§ **Description of the task**
Across the listing below, how many lines hold "WordPress"? Reply with the number by itself.
────────────────────────────────────────
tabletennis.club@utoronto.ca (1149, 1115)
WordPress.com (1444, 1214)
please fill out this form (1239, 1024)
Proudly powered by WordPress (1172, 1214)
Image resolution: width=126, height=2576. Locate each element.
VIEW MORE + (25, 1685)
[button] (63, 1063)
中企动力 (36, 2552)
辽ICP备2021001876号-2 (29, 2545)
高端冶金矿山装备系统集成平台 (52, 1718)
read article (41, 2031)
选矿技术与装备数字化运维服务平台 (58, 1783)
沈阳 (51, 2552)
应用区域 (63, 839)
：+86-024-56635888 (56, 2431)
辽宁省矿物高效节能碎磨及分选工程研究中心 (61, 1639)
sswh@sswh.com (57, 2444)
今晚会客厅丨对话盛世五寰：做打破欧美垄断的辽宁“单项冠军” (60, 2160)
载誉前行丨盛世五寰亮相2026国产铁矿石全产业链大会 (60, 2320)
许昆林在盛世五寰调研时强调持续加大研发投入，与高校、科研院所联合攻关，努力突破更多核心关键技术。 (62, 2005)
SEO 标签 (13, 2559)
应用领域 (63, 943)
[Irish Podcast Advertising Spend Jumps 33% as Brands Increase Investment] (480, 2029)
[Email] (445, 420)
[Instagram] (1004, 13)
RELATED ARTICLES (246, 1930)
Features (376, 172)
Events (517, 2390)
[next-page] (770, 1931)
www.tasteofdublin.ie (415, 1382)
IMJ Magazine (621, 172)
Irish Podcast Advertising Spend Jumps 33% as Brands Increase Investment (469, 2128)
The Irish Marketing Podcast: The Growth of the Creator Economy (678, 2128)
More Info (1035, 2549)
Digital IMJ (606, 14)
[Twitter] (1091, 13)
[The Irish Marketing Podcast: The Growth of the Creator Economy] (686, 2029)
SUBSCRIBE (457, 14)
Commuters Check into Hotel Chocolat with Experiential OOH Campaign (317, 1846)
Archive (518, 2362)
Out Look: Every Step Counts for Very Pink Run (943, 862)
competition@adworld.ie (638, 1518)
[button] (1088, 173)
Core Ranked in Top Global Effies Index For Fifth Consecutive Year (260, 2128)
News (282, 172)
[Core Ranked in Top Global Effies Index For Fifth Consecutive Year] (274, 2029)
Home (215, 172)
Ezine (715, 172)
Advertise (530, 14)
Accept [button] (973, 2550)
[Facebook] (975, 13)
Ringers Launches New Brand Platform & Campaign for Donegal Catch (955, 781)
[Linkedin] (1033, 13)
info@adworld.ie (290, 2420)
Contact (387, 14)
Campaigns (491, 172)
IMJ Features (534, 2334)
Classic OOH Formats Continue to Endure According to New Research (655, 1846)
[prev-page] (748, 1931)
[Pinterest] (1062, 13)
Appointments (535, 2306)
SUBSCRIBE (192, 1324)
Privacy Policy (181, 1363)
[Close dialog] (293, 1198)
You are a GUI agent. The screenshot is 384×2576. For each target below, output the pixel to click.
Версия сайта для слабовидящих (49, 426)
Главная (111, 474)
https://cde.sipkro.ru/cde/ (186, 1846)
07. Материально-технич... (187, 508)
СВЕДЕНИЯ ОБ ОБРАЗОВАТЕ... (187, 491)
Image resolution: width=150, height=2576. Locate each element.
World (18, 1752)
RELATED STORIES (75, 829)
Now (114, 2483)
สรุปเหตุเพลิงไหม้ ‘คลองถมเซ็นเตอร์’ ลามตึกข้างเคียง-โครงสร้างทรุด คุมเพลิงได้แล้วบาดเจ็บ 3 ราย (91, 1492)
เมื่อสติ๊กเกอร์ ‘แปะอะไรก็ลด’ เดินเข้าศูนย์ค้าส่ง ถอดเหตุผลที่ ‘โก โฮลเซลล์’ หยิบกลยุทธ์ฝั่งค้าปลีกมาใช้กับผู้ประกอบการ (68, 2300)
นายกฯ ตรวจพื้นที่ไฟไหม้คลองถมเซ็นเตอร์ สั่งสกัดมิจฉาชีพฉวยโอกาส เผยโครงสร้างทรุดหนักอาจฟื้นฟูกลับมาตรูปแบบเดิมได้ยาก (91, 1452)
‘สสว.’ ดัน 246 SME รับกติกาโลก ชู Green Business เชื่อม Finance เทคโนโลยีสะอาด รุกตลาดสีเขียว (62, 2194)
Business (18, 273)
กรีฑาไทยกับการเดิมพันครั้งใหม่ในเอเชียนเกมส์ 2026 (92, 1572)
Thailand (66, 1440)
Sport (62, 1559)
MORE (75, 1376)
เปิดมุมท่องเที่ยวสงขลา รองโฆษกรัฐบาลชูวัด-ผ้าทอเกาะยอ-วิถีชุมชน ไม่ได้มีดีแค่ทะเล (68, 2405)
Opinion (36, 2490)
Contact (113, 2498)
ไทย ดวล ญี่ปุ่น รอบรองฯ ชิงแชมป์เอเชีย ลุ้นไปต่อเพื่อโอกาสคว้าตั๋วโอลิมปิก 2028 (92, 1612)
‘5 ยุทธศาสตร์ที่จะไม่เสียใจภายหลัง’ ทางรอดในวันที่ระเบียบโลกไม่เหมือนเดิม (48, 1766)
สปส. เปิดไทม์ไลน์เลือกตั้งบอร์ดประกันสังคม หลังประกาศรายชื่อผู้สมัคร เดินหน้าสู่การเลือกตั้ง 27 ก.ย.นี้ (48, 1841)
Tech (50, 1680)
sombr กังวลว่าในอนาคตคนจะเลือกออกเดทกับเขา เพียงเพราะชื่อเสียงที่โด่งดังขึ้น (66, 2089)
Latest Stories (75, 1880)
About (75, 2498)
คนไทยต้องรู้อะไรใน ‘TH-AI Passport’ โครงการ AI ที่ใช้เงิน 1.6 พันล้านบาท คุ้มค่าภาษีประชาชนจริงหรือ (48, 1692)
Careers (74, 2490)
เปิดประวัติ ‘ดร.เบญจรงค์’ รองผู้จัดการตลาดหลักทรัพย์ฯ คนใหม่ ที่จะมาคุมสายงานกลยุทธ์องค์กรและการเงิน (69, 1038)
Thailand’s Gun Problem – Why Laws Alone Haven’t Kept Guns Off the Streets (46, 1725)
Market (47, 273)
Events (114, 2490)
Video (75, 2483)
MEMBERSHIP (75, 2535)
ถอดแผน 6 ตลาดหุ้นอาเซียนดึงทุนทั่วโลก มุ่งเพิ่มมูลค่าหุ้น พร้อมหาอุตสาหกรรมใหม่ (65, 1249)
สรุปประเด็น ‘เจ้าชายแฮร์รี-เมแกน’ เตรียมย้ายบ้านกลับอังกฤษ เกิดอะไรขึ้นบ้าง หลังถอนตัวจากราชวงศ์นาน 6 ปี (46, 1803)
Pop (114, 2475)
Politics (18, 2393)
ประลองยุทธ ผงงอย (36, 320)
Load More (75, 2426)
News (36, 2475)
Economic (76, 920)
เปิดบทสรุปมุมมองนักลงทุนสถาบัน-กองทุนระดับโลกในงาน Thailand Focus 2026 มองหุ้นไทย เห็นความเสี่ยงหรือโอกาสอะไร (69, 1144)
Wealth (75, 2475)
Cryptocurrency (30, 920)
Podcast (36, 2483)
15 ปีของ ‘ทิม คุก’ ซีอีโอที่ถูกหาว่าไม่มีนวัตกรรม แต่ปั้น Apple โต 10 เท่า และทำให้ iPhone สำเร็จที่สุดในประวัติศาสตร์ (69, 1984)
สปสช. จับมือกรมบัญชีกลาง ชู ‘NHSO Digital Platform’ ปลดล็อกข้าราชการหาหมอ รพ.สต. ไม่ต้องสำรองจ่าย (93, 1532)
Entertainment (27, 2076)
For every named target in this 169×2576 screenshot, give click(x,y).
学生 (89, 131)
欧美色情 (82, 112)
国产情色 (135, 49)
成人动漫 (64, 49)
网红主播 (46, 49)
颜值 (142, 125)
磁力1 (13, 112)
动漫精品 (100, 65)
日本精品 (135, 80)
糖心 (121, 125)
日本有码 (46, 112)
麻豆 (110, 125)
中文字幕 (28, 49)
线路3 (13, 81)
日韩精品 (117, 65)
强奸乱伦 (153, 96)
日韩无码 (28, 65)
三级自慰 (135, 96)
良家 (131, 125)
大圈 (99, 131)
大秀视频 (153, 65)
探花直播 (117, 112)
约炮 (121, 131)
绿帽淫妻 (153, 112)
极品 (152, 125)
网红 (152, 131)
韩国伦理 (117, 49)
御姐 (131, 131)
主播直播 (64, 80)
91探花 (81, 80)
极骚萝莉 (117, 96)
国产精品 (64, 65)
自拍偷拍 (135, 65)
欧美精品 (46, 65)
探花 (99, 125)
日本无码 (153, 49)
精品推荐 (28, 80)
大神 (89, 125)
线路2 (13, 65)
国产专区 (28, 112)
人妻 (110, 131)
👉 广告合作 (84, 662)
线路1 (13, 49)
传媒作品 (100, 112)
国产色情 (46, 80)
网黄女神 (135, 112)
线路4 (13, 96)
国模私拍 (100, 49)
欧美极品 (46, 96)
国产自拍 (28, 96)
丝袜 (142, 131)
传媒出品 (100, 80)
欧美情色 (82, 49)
────────────────────────────────────────
§ **Result of the exercise**
2